Pick every line out of the entries below that holds the string "will", and report them.

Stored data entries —
'''

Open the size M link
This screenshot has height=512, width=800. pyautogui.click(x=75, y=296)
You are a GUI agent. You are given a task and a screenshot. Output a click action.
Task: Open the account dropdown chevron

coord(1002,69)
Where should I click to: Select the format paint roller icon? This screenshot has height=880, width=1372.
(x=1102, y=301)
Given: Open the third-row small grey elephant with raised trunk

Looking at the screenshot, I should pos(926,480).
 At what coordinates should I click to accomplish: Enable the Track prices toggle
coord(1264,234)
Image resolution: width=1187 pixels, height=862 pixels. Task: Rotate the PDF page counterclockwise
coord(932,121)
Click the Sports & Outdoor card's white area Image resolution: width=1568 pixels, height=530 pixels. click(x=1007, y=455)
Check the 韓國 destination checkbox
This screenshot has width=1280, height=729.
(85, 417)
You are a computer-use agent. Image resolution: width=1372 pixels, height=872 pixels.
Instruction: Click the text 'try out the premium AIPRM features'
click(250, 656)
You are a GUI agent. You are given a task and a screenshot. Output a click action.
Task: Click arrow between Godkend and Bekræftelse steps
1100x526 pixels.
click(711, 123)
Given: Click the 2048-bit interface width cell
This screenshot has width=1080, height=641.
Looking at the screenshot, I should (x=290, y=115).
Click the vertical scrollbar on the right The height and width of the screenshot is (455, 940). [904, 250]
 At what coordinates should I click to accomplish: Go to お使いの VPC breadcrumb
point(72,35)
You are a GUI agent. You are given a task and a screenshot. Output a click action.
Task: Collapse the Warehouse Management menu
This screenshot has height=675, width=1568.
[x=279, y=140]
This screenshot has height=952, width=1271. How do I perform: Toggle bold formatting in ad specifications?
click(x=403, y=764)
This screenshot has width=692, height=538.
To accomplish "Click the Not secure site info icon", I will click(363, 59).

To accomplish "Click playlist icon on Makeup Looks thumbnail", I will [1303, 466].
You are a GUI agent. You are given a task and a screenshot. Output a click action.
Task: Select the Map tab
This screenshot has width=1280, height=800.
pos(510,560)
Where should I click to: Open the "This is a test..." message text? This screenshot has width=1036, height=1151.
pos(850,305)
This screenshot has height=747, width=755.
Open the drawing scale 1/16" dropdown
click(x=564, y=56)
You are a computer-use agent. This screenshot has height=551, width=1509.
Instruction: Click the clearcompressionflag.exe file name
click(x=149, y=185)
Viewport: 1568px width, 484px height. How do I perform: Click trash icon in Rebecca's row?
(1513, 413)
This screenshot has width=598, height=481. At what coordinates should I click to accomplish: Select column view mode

'''

SOLUTION TO THIS PROBLEM —
To accomplish "Click the Not secure site info icon", I will click(363, 59).
To accomplish "Click playlist icon on Makeup Looks thumbnail", I will [1303, 466].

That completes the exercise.